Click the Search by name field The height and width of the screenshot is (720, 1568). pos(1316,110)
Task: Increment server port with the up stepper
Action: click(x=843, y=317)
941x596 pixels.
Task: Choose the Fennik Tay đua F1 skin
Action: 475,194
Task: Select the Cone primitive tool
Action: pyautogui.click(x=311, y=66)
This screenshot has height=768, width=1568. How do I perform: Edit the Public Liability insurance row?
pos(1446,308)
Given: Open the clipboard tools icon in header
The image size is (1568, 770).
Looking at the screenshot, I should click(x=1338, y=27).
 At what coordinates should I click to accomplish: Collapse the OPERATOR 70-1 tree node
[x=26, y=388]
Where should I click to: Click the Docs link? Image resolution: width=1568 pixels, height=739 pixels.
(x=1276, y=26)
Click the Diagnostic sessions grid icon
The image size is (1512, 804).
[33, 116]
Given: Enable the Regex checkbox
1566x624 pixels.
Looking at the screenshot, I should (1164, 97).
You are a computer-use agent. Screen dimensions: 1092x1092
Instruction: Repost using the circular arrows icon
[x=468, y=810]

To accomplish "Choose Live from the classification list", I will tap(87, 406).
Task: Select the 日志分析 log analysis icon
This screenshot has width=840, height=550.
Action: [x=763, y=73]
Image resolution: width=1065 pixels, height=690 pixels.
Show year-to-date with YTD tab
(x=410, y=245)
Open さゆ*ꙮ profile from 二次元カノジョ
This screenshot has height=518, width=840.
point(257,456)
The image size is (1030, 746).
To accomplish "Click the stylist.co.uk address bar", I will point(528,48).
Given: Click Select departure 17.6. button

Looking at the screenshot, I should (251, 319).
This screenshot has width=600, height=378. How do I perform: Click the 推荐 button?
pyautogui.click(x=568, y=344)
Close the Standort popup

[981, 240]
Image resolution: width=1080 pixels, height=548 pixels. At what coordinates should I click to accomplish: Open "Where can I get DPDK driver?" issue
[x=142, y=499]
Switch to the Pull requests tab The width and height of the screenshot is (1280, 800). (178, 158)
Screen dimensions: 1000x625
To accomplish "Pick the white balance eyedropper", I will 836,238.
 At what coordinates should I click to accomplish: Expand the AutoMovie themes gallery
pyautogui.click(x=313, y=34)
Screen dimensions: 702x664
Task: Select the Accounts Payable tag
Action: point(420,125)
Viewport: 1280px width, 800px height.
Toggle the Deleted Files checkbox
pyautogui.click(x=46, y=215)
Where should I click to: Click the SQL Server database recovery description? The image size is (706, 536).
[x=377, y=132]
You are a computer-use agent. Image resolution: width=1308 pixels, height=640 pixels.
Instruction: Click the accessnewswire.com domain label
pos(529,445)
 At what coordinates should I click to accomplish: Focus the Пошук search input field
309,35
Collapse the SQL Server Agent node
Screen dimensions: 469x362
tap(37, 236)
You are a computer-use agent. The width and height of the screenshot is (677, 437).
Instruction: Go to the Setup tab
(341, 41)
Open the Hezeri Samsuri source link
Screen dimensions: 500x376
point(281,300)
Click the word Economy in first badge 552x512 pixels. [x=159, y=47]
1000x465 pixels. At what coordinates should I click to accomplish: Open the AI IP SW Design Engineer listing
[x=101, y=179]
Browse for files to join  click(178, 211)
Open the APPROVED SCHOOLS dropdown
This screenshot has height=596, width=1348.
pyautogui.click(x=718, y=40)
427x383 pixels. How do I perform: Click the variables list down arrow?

########################################

**Problem requirements:** Among the entries above, the lines between the ones containing "Given: Enable the Regex checkbox" and "You are a computer-use agent. Image", inclusive, are to be transcribed exactly. No other line is to be given.

**Your response:**
Given: Enable the Regex checkbox
1566x624 pixels.
Looking at the screenshot, I should (1164, 97).
You are a computer-use agent. Screen dimensions: 1092x1092
Instruction: Repost using the circular arrows icon
[x=468, y=810]

To accomplish "Choose Live from the classification list", I will tap(87, 406).
Task: Select the 日志分析 log analysis icon
This screenshot has width=840, height=550.
Action: [x=763, y=73]
Image resolution: width=1065 pixels, height=690 pixels.
Show year-to-date with YTD tab
(x=410, y=245)
Open さゆ*ꙮ profile from 二次元カノジョ
This screenshot has height=518, width=840.
point(257,456)
The image size is (1030, 746).
To accomplish "Click the stylist.co.uk address bar", I will point(528,48).
Given: Click Select departure 17.6. button

Looking at the screenshot, I should (251, 319).
This screenshot has width=600, height=378. How do I perform: Click the 推荐 button?
pyautogui.click(x=568, y=344)
Close the Standort popup

[981, 240]
Image resolution: width=1080 pixels, height=548 pixels. At what coordinates should I click to accomplish: Open "Where can I get DPDK driver?" issue
[x=142, y=499]
Switch to the Pull requests tab The width and height of the screenshot is (1280, 800). (178, 158)
Screen dimensions: 1000x625
To accomplish "Pick the white balance eyedropper", I will 836,238.
 At what coordinates should I click to accomplish: Expand the AutoMovie themes gallery
pyautogui.click(x=313, y=34)
Screen dimensions: 702x664
Task: Select the Accounts Payable tag
Action: point(420,125)
Viewport: 1280px width, 800px height.
Toggle the Deleted Files checkbox
pyautogui.click(x=46, y=215)
Where should I click to: Click the SQL Server database recovery description? The image size is (706, 536).
[x=377, y=132]
You are a computer-use agent. Image resolution: width=1308 pixels, height=640 pixels.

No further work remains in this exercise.